14 Percent Cost Savings over Linux
To address its ongoing development needs, Equifax relied on Microsoft development tools. Using Visual Studio and the Microsoft Visual C++® development system, Equifax was able to quickly create applications designed to provide its customers with new marketing programs such as customer modeling and analytics. With Visual Studio development tools, Equifax developers gained access to a programming language that offered reduced complexity and a scalable foundation for future business requirements.

“Microsoft Visual Studio helped us expedite the code writing process, allowing us to significantly reduce development times,” says Fred Hughes, Senior Vice President, Software Development at Equifax. “This improvement in development time has allowed us to address the evolving needs of our customers by achieving faster time-to-market with our advanced solutions.”

my take:
Again, please not that the legacy app was written 25 years ago in ASSEMBLY.
I use Visual Studio almost daily. C# is 'quicker' than C++.
I use Eclipse daily. Java is 'Equivalent' to C# (close enough for this arguement)
Eclipse's built-in refactoring, smart build slaughters VS. I'm fairly certain Borland's C++ is pretty close. How is this beating Linux?

Speaking of the same project, Owen Flynn, Chief Technology Officer at Equifax, says, “We got to market six months faster, and saw 14 percent in cost savings over Linux, using Windows Server System.”

my take:
How was that qualified?

I've personally ran bulk tests on globs of data in MS SQL, and the same data on MySQL, and MySQL won hands down. NCR's Terra Data would probably take em both. (although I don't think it runs on Linux, but using the logic they printed, I can use poetic license as well). I'm also curious who they buy stuff from. MS SQL Enterprise is 20K a processor.
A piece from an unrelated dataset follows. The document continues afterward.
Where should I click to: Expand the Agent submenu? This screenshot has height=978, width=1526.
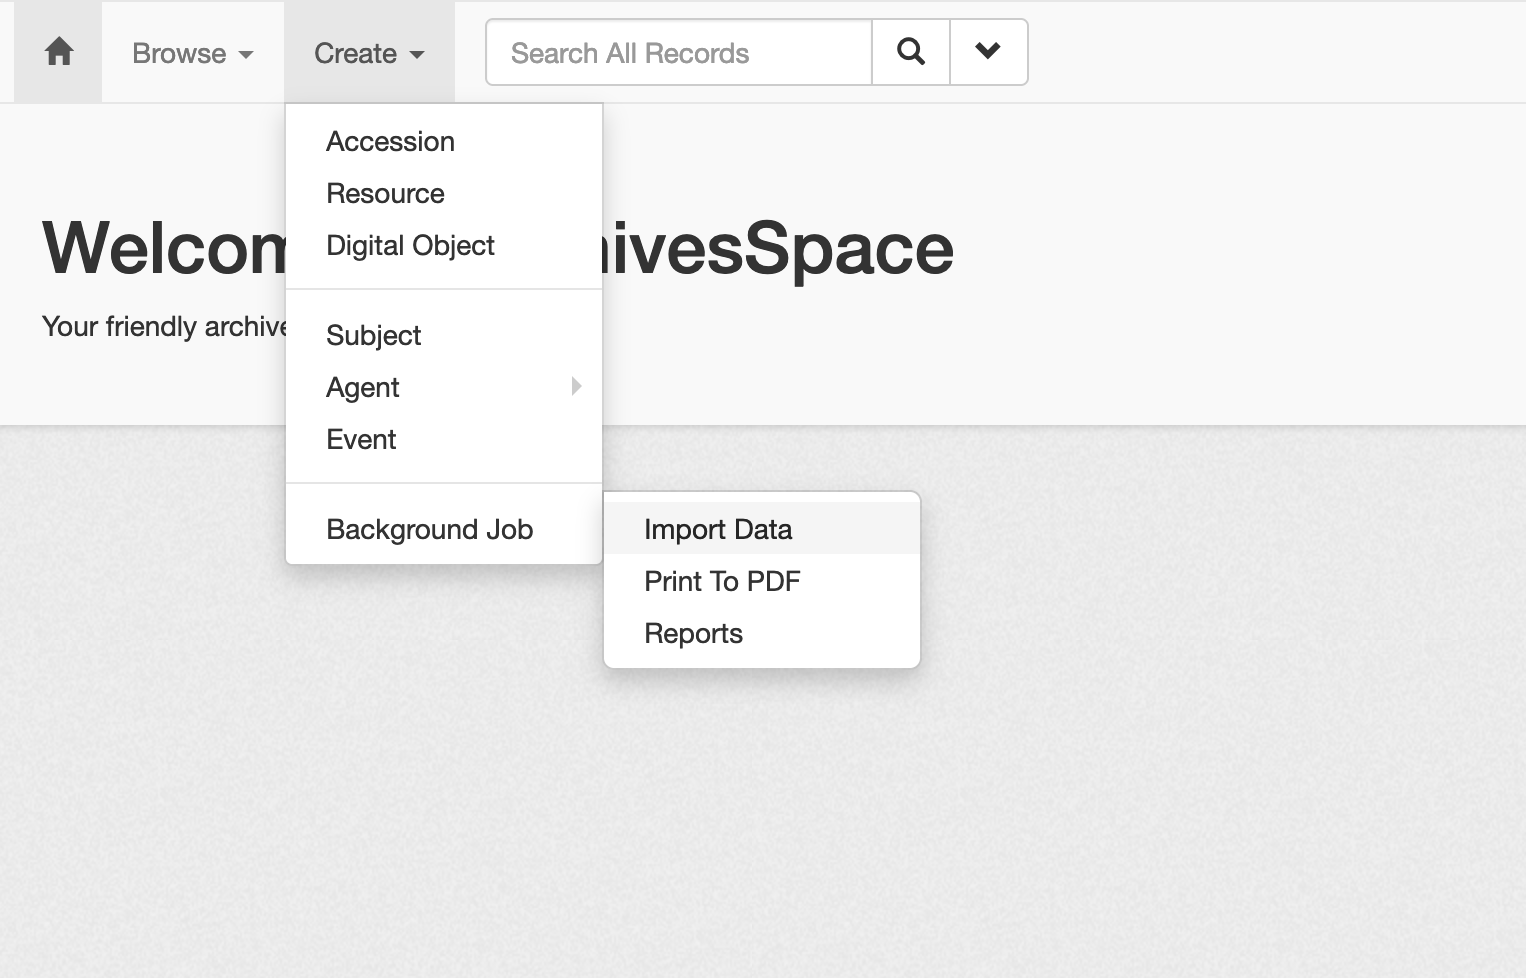[x=362, y=387]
Exactly what Mainframe(s) were the looking at?

Whatever solution works for ya, go ahead and use it.
But how that white paper 'proves' Windows over Linux is truly incomprehensible.
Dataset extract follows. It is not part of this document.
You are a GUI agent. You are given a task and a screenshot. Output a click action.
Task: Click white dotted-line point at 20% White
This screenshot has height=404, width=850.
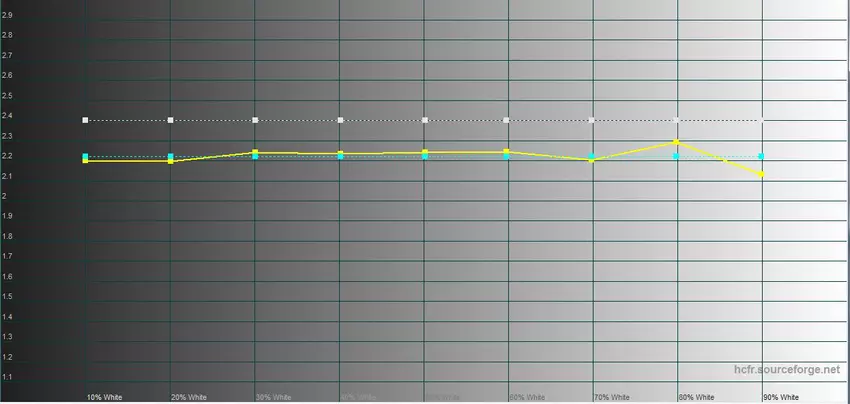coord(171,120)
Tuesday, February 22, 2005

Google's Tool Bar Links Stir Debate

Google's Tool Bar Links Stir Debate
Okay, so new Google Toolbar with Smart Tags, I meant AutoLinks.
Good bad or just plain ugly?
Google is billing this as a benefit to User Experience and not the Big Brother override of Microsofts publicly ill-received Smart Tags.

Here's my issue.
1. I'm a Goggle fan. I was never against smart tags aside from the lack of user options and control it removed from the document creator. I liked the context sensitive markings that

Flyswat had before it mysteriously vanished. Half of the functionality the Google outlines provide I use everyday with Firefox Extensions (QueryTo / Drag n' Go) etc.
I'm loving my Gmail account and any box that lacks 'sensitive' material is running Google Desktop search.
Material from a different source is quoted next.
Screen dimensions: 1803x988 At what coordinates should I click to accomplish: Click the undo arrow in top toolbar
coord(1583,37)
The sole gripe I have is not the idea, but who was asked about it. From a user standpoint, its smart 'push technology'. Here's an address, how do I get there, perhaps something the webmaster should have included in the first place.
However, from a Webmaster standpoint, I have no way of controlling whether the user has this option by default over my default settings or not. If I sell books, and a user comes to my web site,

I would probably not have that service too long if every link I had was redirected to While it's hardly illegal to search elsewhere, my page should not be

overriden and un-viewable or unusable for my purpose by an industry giants plug-in, as that was neither the users nor the site's point. If the suggested alternate links appeared in a side-bar or some way that does not interfere with the designed purpose of the site, then OK.

Google, if you choose to implement this, I'm almost all for it.
However, you need to also provide for a way to disable this feature via Meta tags or other means. I'm losing business as a bookseller, and I'm also opening up a whole bunch of security and context information by redirecting output from my possible content sensitive 'For your eyes only' pages.

2. User elected -
Sure, the user chose to install the plugin and activate the option, but how many users understand that 'by installing this option, the original page may not function as intended?'.
admidst all this talk of phishing and spoofing, the end-user now truly has no idea who's option is being selected.

- My 2 cents

PS - I'll be happy to recant my statement if the actual implementation does not have this impact.